Stored items
+ + + +
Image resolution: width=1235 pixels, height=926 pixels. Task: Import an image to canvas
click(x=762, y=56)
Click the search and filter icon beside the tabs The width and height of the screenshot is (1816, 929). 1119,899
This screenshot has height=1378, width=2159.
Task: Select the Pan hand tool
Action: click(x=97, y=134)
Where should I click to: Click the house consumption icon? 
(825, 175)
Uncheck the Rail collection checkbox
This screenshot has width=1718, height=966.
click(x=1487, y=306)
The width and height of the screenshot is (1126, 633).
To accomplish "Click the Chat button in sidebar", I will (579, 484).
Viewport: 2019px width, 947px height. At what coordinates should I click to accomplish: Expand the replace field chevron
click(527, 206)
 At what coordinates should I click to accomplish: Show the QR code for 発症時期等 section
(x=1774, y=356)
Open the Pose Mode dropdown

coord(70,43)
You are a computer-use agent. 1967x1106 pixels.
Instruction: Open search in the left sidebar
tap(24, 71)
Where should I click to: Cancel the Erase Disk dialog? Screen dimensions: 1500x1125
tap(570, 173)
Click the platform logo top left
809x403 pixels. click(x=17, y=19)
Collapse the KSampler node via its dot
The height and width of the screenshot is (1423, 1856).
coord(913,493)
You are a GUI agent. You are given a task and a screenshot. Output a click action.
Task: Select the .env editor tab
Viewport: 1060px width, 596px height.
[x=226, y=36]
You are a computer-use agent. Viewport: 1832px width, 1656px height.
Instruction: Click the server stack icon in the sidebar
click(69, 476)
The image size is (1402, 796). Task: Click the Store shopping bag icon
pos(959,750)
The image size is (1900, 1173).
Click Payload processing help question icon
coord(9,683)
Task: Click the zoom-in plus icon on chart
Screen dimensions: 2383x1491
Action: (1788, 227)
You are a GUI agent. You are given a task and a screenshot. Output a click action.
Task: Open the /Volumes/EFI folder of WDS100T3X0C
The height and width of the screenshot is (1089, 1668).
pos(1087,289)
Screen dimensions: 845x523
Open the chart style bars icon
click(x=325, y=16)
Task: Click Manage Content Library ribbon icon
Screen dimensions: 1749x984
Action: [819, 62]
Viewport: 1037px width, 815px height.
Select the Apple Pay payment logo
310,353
+ + + +
Retype the records above in full, matching each line exactly.

Image resolution: width=1235 pixels, height=926 pixels. Task: Import an image to canvas
click(x=762, y=56)
Click the search and filter icon beside the tabs The width and height of the screenshot is (1816, 929). 1119,899
This screenshot has height=1378, width=2159.
Task: Select the Pan hand tool
Action: click(x=97, y=134)
Where should I click to: Click the house consumption icon? 
(825, 175)
Uncheck the Rail collection checkbox
This screenshot has width=1718, height=966.
click(x=1487, y=306)
The width and height of the screenshot is (1126, 633).
To accomplish "Click the Chat button in sidebar", I will (579, 484).
Viewport: 2019px width, 947px height. At what coordinates should I click to accomplish: Expand the replace field chevron
click(527, 206)
 At what coordinates should I click to accomplish: Show the QR code for 発症時期等 section
(x=1774, y=356)
Open the Pose Mode dropdown

coord(70,43)
You are a computer-use agent. 1967x1106 pixels.
Instruction: Open search in the left sidebar
tap(24, 71)
Where should I click to: Cancel the Erase Disk dialog? Screen dimensions: 1500x1125
tap(570, 173)
Click the platform logo top left
809x403 pixels. click(x=17, y=19)
Collapse the KSampler node via its dot
The height and width of the screenshot is (1423, 1856).
coord(913,493)
You are a GUI agent. You are given a task and a screenshot. Output a click action.
Task: Select the .env editor tab
Viewport: 1060px width, 596px height.
[x=226, y=36]
You are a computer-use agent. Viewport: 1832px width, 1656px height.
Instruction: Click the server stack icon in the sidebar
click(69, 476)
The image size is (1402, 796). Task: Click the Store shopping bag icon
pos(959,750)
The image size is (1900, 1173).
Click Payload processing help question icon
coord(9,683)
Task: Click the zoom-in plus icon on chart
Screen dimensions: 2383x1491
Action: (1788, 227)
You are a GUI agent. You are given a task and a screenshot. Output a click action.
Task: Open the /Volumes/EFI folder of WDS100T3X0C
The height and width of the screenshot is (1089, 1668).
pos(1087,289)
Screen dimensions: 845x523
Open the chart style bars icon
click(x=325, y=16)
Task: Click Manage Content Library ribbon icon
Screen dimensions: 1749x984
Action: [819, 62]
Viewport: 1037px width, 815px height.
Select the Apple Pay payment logo
310,353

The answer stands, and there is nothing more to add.